Die Gründe für einen Schimmelbefall in den eigenen vier Wänden sind vielfältig: Angefangen bei falschem bzw. nicht ausreichendem Heizen/Lüften über bauliche Mängel, die Feuchtigkeitsbildung fördern, bis hin zu Folgeschäden durch einen Wasserschaden. Als (potentieller) Vermieter sollten Sie deshalb schon beim Bau darauf achten, dass die Wohnung bzw. das Haus lange genug austrocknen kann. So verringern Sie das Schimmelrisiko um ein Vielfaches.

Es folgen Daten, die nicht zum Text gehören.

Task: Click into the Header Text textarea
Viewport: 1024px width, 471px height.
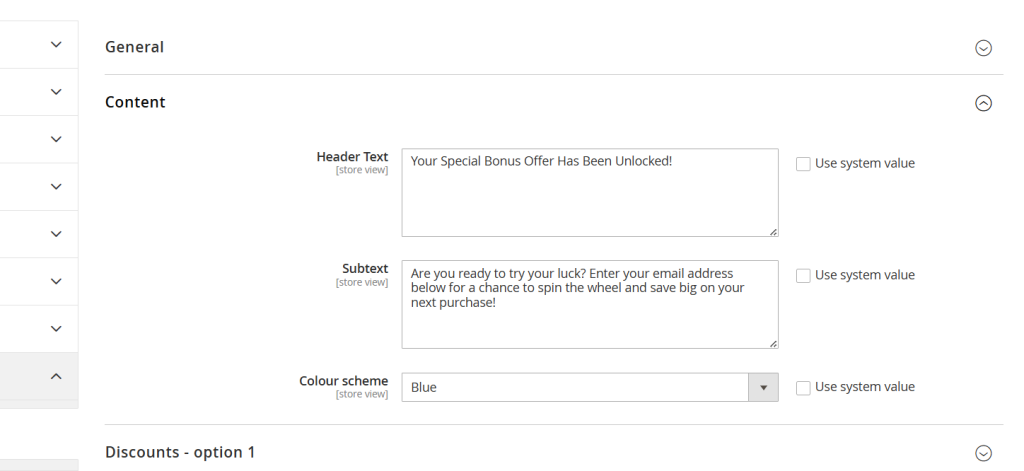Action: click(589, 195)

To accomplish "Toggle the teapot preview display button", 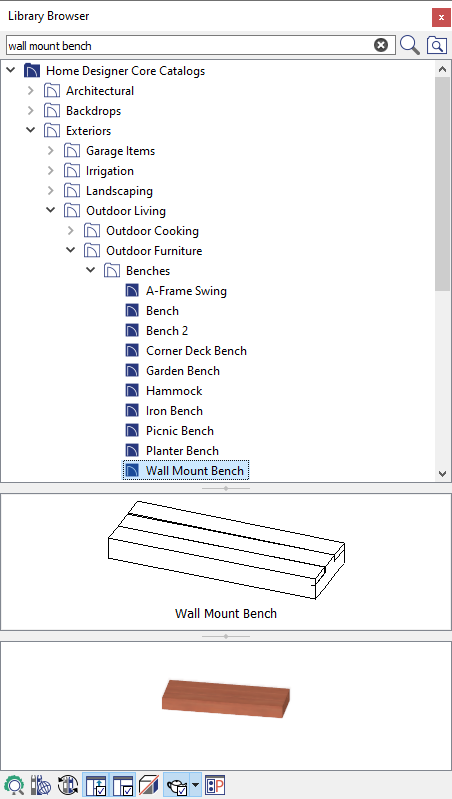I will pos(176,785).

Ist Ihr Mieter erst einmal eingezogen, können Sie ihm nur noch folgende Tipps mit auf den Weg geben – die Aufnahme in den Mietvertrag ist allerdings nichtig:

  • Offenes Fenster statt dauerkippen

Richtig lüften ist aufwendig, keine Frage. Aber Sie sollten Ihrem Mieter dennoch schon aus Sorge um seine Gesundheit ans Herz legen, dass er drei- bis fünfmal pro Tag alle Fenster komplett öffnet. Ein dauergekipptes Fenster reicht nicht aus, um die feuchte Luft nach draußen zu befördern.

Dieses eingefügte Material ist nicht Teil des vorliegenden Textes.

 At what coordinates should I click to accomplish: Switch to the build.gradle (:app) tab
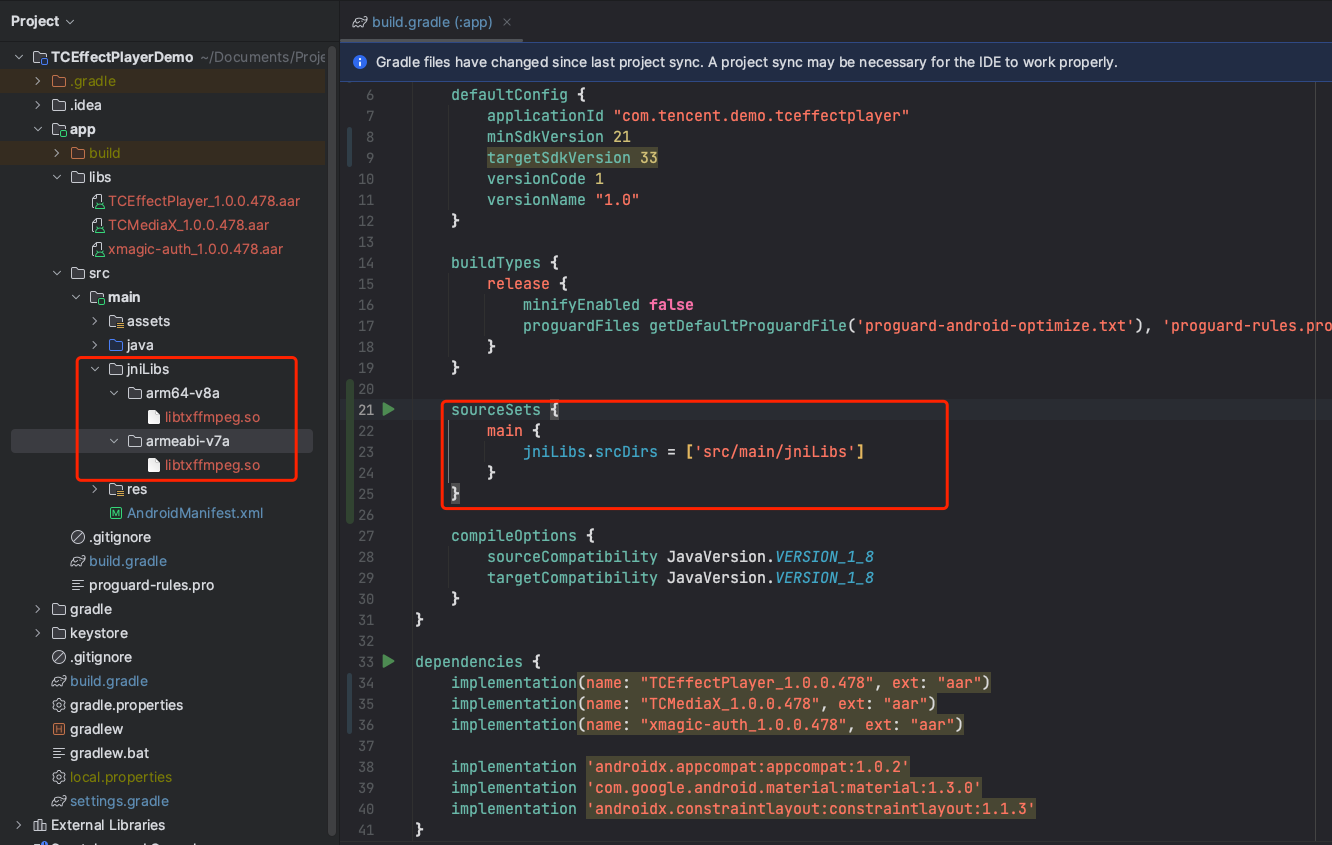[430, 22]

  • Den richtigen Abstand wahren

Nicht immer ist ein Schimmelbefall offensichtlich. Die Sporen wachsen manchmal auch im Verborgenen, bevorzugt hinter Möbelstücken, die zu dicht an den Wänden stehen und so eine ausreichende Luftzirkulation verhindern. Ein Mindestabstand von zehn Zentimetern zwischen Möbeln und Wand hingegen sorgt für das perfekte Klima.